Пахло сыростью и пылью. И… еще печалью, как это ни странно. Хибари чувствовал ее едва ли не на физическом уровне, и не мог понять, его это чувства или же Мукуро.
— Ты не спал? — задал самый глупый вопрос в мире Хибари.
— Высплюсь на том свете. Сейчас… мне было, о чем подумать.
— Я должен был чувствовать облегчение. Точнее, надеялся на это… Вместо этого… просто хочется покончить со всем поскорее.
— Чтобы почувствовать облегчение хотя бы потом? Знакомо.
Мукуро аккуратно положил догоревшую почти дотла свечу на пол и, с силой проведя ладонями по лицу, уперся руками в свои колени.
— Ты же знаешь, как сильно я не хочу тебя убивать?
— Да, знаю. — Хибари напрягся, раздраженно передернул плечами и отвернулся в сторону. — Я… я думаю, что мне тоже… уже не хочется. Но мне это нужно. Действительно. Ты ведь тоже устал? От всего этого. От…
— Такой жизни?
— Да… именно. Это странно, и раньше мне было даже противно, но… я не знаю, как ты это делаешь, но, кажется, ты… меня понимаешь. Сейчас, когда я уже устал ненавидеть и могу более-менее хладнокровно мыслить, я думаю, что… будь обстоятельства другие или если бы когда-нибудь кто-то из нас сделал что-то по-другому…
— Могло бы все пойти иначе? — Мукуро невесело усмехнулся. — Если бы ты смог пойти навстречу или хотя бы поверить мне… если бы я был хотя бы немного меньше таким уродом… если бы… так много «если бы», а на деле, когда это действительно нужно и важно, на ум приходят лишь глупые и идиотские мысли, которые двигают на не менее глупые и идиотские действия.

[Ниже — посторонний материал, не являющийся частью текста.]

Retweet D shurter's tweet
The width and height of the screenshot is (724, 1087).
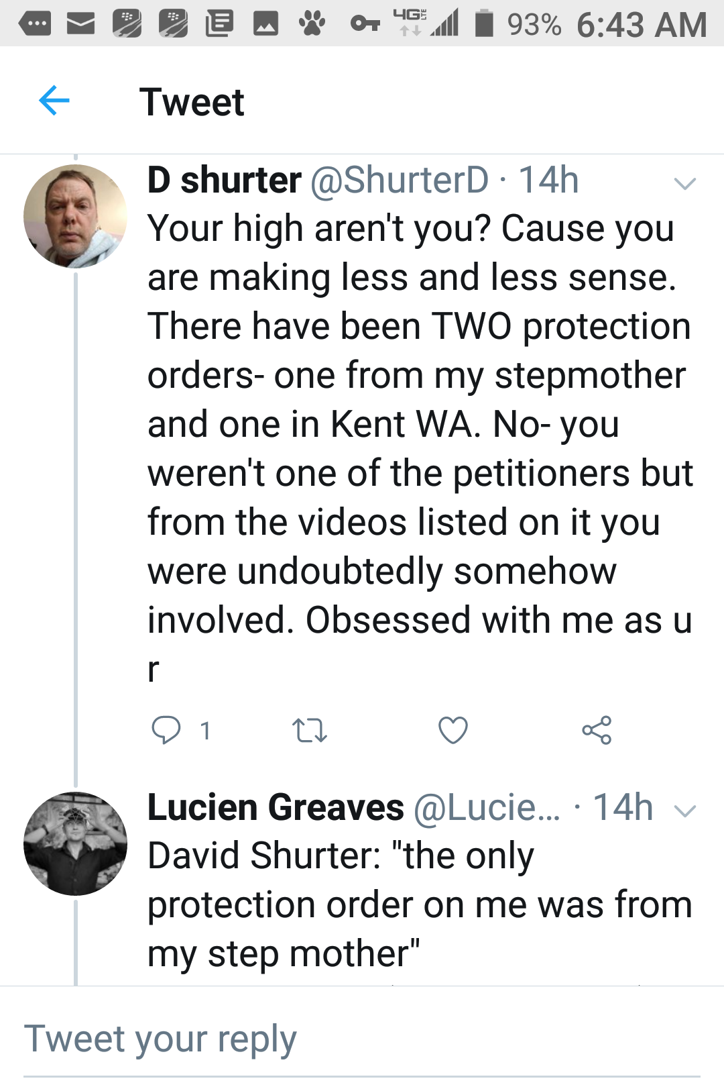[309, 730]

— Я ненавижу тебя, — сказал Хибари и накрыл ладонью лицо, содрогаясь от беззвучного смеха. — Звучит… не совсем так, да? В последнее время я постоянно твержу себе об этом, но… я этого больше не чувствую. Это… как.. не знаю, как огонь, как пожар, который я и ты сам всегда подпитывали: дровами, маслом, керосином… а сейчас — ничего. Остались лишь угли — и те остыли.